I didn't know what to expect to be honest. I found the city more touristic than I thought it would be, but there is a reason why tourists go to a certain place. Tarragona has an attractive historical centre that is really pleasant to explore even for those who are not thrilled by the sight of Roman ruins.
 

Entertainment in Tarragona


The main attraction is of course the Roman amphitheatre, which boasts a great view over the sea. It must have been really thrilling to watch plays from this location. Nowadays, you can walk through the ruins of the theatre for an admission price, or admire the view from the gardens nearby. There are also other ruins to visit, like the "pretori", and they offer a good insight into the Roman settlement in Tarragona.


The amphitheatre of Tarragona


Catalan identity is very much felt in Tarragona, perhaps even more than in Barcelona. I saw a monument dedicated to human pyramids, a tradition in this region, and countless Catalan flags.

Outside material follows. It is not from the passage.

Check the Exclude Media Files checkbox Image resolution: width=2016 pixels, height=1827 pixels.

A street sign in Tarragona



Time for breakfast! In Tarragona I discovered ensaimada, a pastry typical of the island of Majorca, made with pork lard and topped with sugar. I can assure you that it is delicious!


My delicious ensaimada
Tarragona is also full of cute squares where people congregate to have a caña (beer) or some tapas. Sometimes Roman ruins appear in the middle of the square. Don't miss the trompe l'oeil painted house in Plaça dels Sedassos. It was painted in 1995 in the building where painter Carles Arola had a studio.

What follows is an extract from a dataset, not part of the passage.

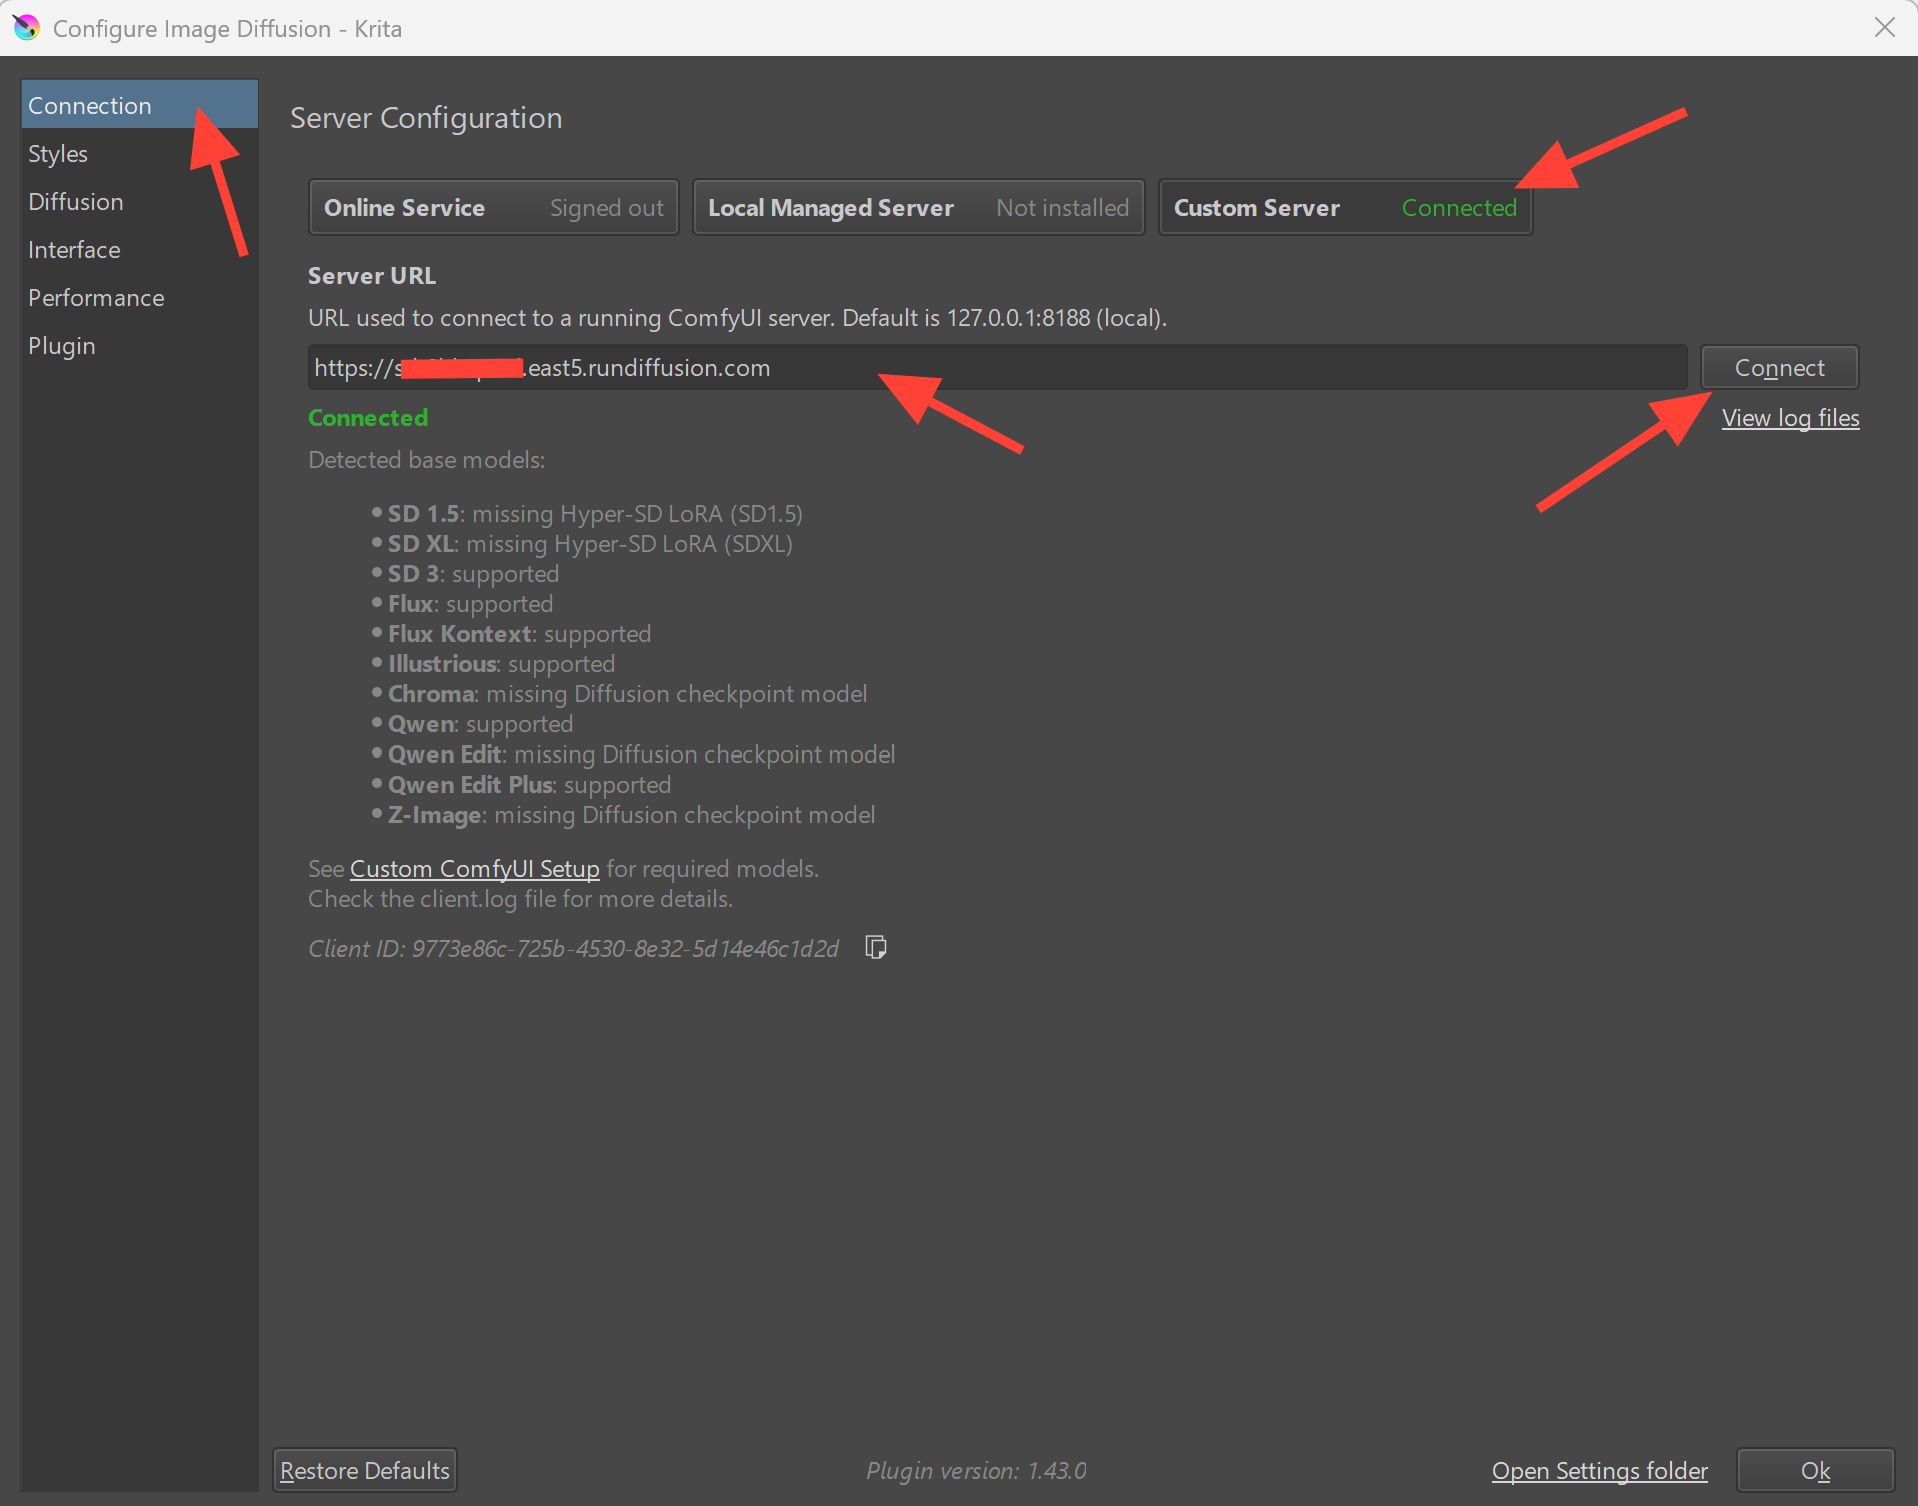Screen dimensions: 1918x1506
Task: Open the Performance settings page
Action: click(96, 297)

Trompe-l'oeil painted house in Tarragona




A detail of the house in Plaça dels Sedassos

The cathedral of the town is also quite nice, and so is the seaside. It's that kind of town where you can wander aimlessly and just take pictures of different things, without bothering too much about tourist attractions.

A detail of the cathedral
The seaside in Tarragona



Sitges is a completely different kind of town. Mostly frequented by beachgoers, and famous for being a gay-friendly resort, it didn't impress me as much. There isn't a proper historical centre, so if you don't intend to go to the overcrowded beach, you're left with nothing much to do but buy an ice-cream. As a matter of fact, I had never seen so many ice cream shops one after the other, not even in Italy.

 
A view of Sitges
 
A view of Sitges
Even though Sitges had some cute corners, I didn't find it that interesting, and after about one hour I took the train back to Barcelona. If your main purpose for visiting is beach life, though, this could be your destination.

Saturday, 16 August 2014

Flamboyance and fancy: a visit to Palau de la Música Catalana

"Against the grey traditional houses all round it, the Palau de la Música Catalana, the city's concert hall, has all the appearances of an aberration, a dream building paid for by a mad king, or a capricious count, designed by an architect with more imagination than good sense. Somehow, it doesn't look serious."
 
 
 
"Homage to Barcelona", a half memoir half travelogue written by Irish writer Colm Tóibín, makes it clear that in order to understand Barcelona you need to understand Catalonia first. He explains  very well how the Modernist style associated to the city is also intrinsically linked to Catalan nationalism and politics, through the figures of a few important architects who were also influential politicians. Domènech i Montaner, the architect who designed this UNESCO-listed concert hall in the centre of Barcelona, is the political counterpart to Antoni Gaudí, who was notoriously more interested in religion. After reading this book, which is an excellent introduction to the city of Barcelona, to its identity and its history, I feel like I understand the city a lot better. Indeed, certain modernist architecture in the city, including Sagrada Familia, can give the impression of a capricious aberration that you learn to love as part of the extravagant fascinating identity of Barcelona.